Forget Lady Gaga, Jeanette Hayes is your art-Barbie 2.0 for 2014. Hayes is a bleached blonde classical painter-babe whose canvases place fine art symbols in a cyber-realistic setting, resulting in a smart and digital culture-as-muse product that appeals to millennial and art snobs alike. 

Landing on our radar after her 2012 Hearsay show (alongside Girls' Jemima Kirke) at the Hole Gallery, Hayes has collaborated on everything from text message art to Fashion Week GIFs via fashion and art world pals like Fabiola Beracasa of The Hole, Jack Donoghue from witch-house band Salem, and Proenza Schouler designers Jack McCollough and Lazaro Hernandez. (She's also worked as Rita Ackermann's assistant.) I sat down with the self-proclaimed "Ivanka Trump of the Internet" to chat about her year, her art predictions for 2014 and which late artist would have taken the best selfies.

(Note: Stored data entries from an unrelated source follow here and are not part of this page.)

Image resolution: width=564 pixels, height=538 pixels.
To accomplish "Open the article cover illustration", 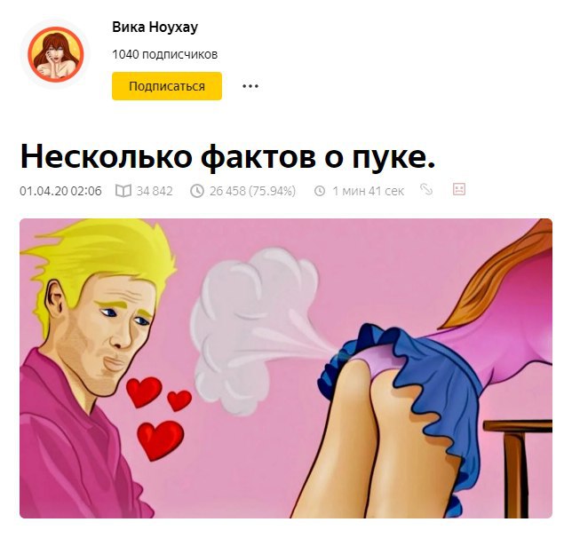I will (286, 368).
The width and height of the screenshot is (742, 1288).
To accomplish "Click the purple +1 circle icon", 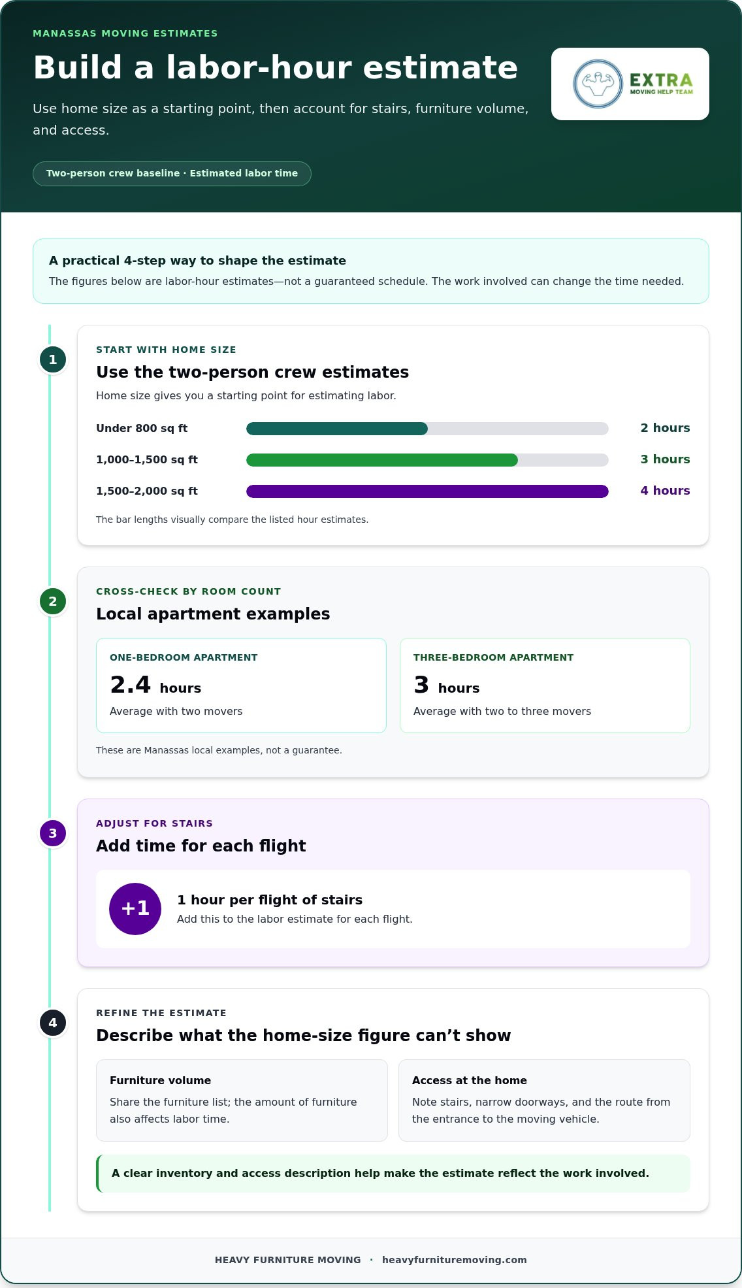I will pyautogui.click(x=135, y=909).
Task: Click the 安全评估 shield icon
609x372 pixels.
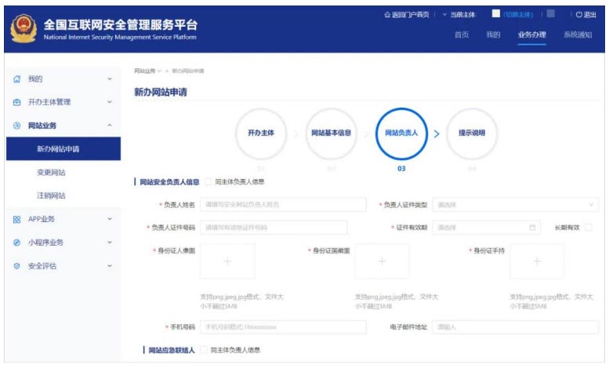Action: (x=16, y=266)
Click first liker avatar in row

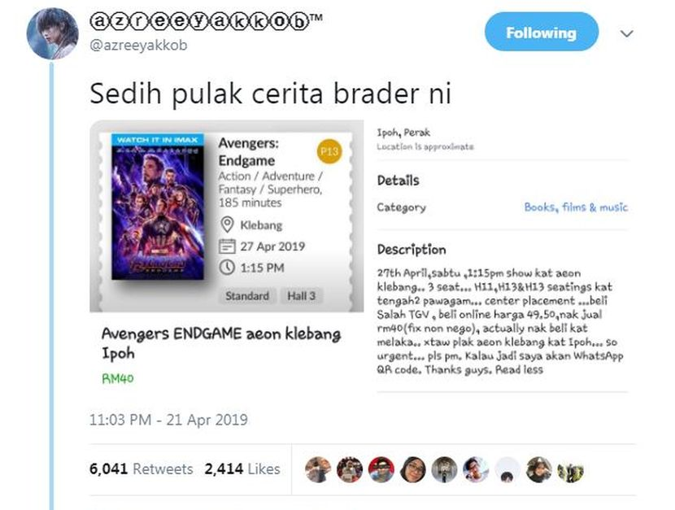click(x=318, y=469)
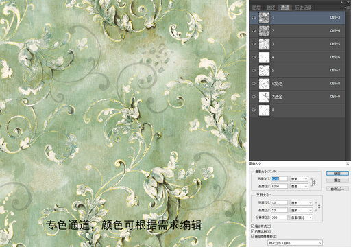Hide channel 1 using its eye icon

click(254, 18)
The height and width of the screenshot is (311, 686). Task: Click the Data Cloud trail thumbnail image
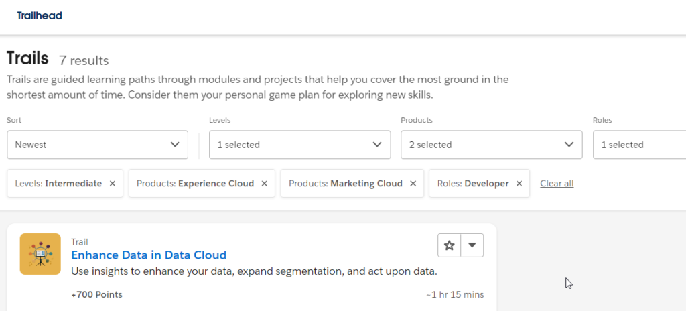(x=40, y=253)
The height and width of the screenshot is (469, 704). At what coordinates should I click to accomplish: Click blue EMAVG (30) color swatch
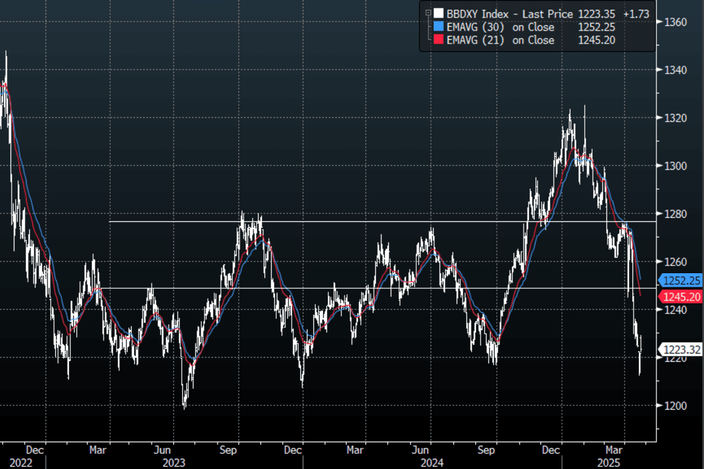[439, 27]

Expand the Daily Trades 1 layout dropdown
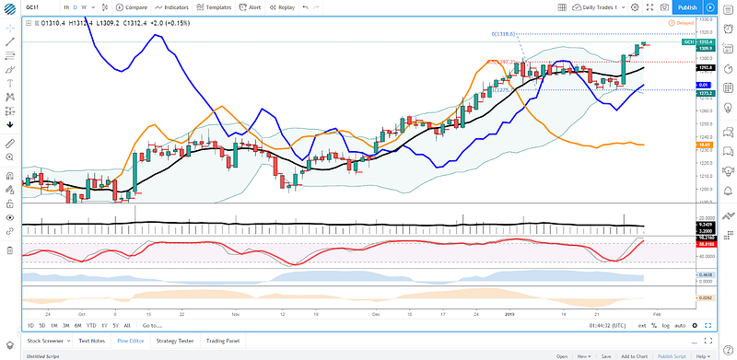tap(600, 7)
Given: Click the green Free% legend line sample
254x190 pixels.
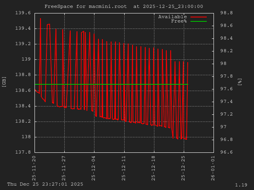Looking at the screenshot, I should (x=198, y=21).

2013 was a big year for you!
2013 was excellent --  lots of big things happened. I had my solo show in Rome, I flew on a private for the first time, I almost became a nun, I got an air conditioner, I met Jeff Koons, I downloaded candy crush, and I got featured in the New York Times. 2013 gave us Kanye's BBC interview, Citibikes, a polar vortex, "trolled" was added to the dictionary, "selfie" was added to the dictionary, Instagram private messaging was invented, and we got Beyonce's visual album. Oh and Jerry Saltz favorited one of my tweets, so I basically got a good review from Jerry Saltz. And I met an owl, and Grumpy Cat went to Disneyland

How would you describe the past year in GIFs?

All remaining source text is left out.